Adana (Turkey):A day after a powerful 7.8 magnitude earthquake struck Turkey and Syria, Turkish President Recep Tayyip Erdogan Tuesday declared a three-month state of emergency in 10 earth-quake afflicted provinces in the country, which would facilitate management of the emergency response. In a televised address Tuesday, Erdogan described the earthquake as “unique in the world,” and thanked Qatar for offering 10,000 container homes for people left homeless.
Erdogan said that 70 countries had offered help in search and rescue operations and that Turkey planned to open up hotels in the tourism hub of Antalya, to the west, to temporarily house people impacted by the quakes. He said the death toll in Turkey had risen to 3,549 people. Also Tuesday, Turkey’s Interior Ministry said it was assessing requests for help made through social media postings and relaying the information to rescue teams. Many people have gone on social media to call for assistance for loved ones believed trapped following the quake that struck Turkey and Syria. There were a few unconfirmed reports of victims requesting help from beneath the rubble.
Rescuers raced Tuesday to find survivors in the rubble of thousands of buildings brought down by the 7.8 magnitude earthquake and multiple aftershocks that struck eastern Turkey and neighbouring Syria, with the discovery of more bodies raising the death toll to more than 5,000. Countries around the world dispatched teams to assist in the rescue efforts, and Turkey's disaster management agency said more than 24,400 emergency personnel were now on the ground. But with such a wide swath of territory hit by Monday’s earthquake and nearly 6,000 buildings confirmed to have collapsed in Turkey alone, their efforts were spread thin.
Attempts to reach survivors were also impeded by temperatures below freezing and close to 200 aftershocks, which made the search through unstable structures perilous. Nurgul Atay told The Associated Press she could hear her mother's voice beneath the rubble of a collapsed building in the city of Antakya, the capital of Hatay province, but that her and others' efforts to get into the ruins had been futile without any rescue crews and heavy equipment to help.
“If only we could lift the concrete slab we'd be able to reach her,” she said. “My mother is 70 years old, she won't be able to withstand this for long.” Across Hatay province, just southwest of the earthquake's epicenter, officials say as many as 1,500 buildings were destroyed and many people reported relatives being trapped under the rubble with no aid or rescue teams arriving.
Also read:Why was Turkey-Syria quake so devastating?

_Raw data_
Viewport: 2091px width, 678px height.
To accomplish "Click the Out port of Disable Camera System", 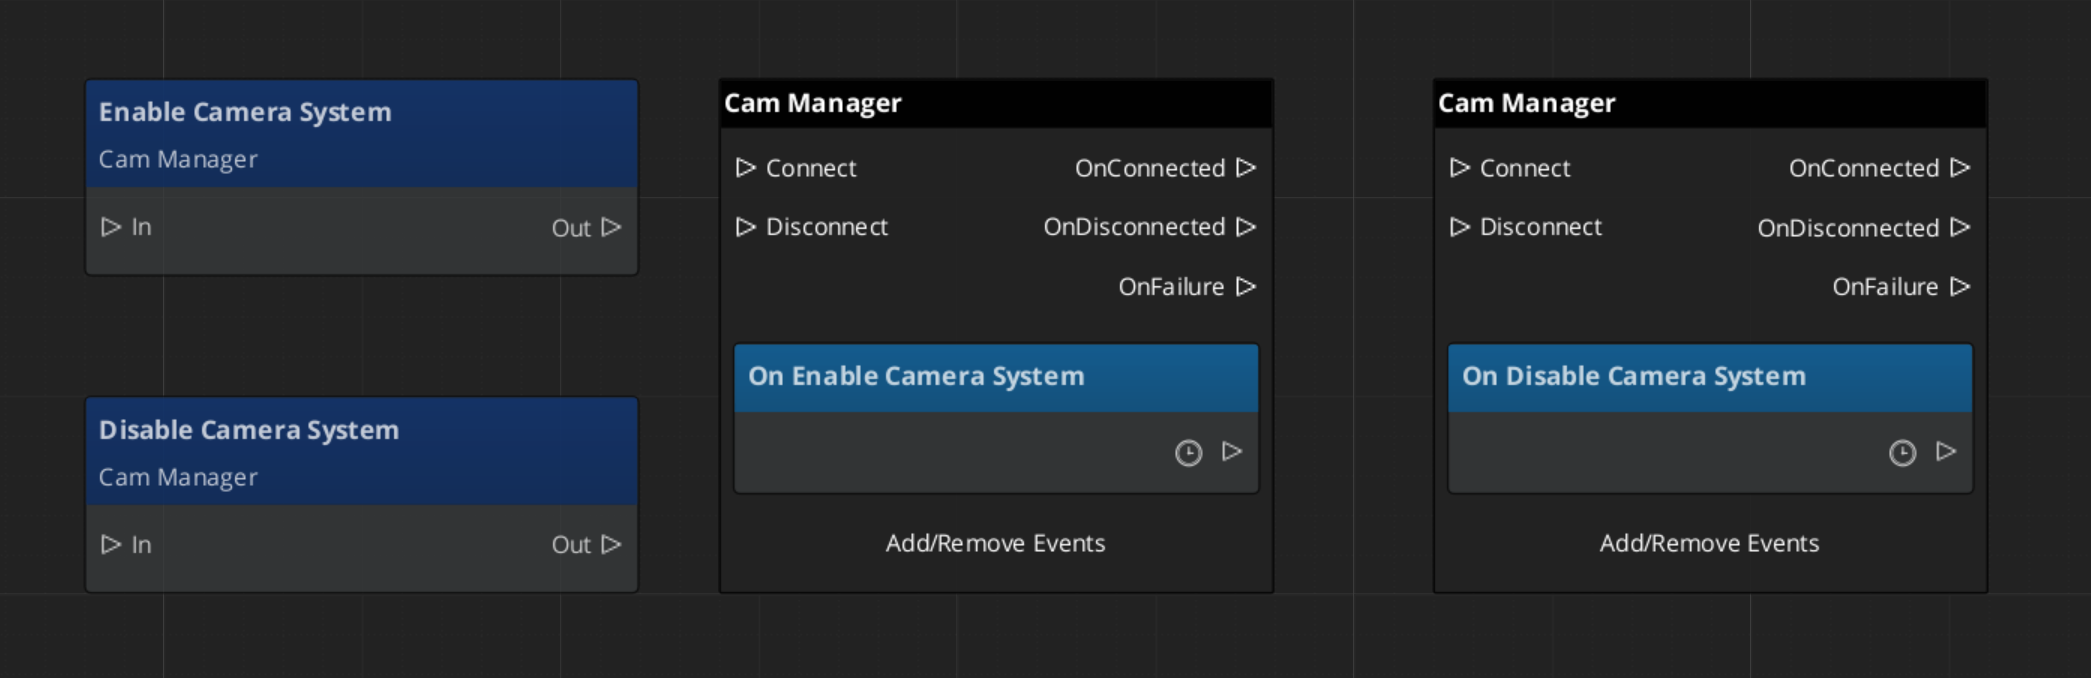I will (611, 545).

_Your instructions_
Answer these from the earthquake report above:
(a) How many countries had offered help in search and rescue, according to Erdogan?
(b) How many emergency personnel did Turkey's disaster management agency say were on the ground?
(c) How many buildings do officials say were destroyed across Hatay province?

_Output below_
(a) 70 countries.
(b) More than 24,400.
(c) As many as 1,500.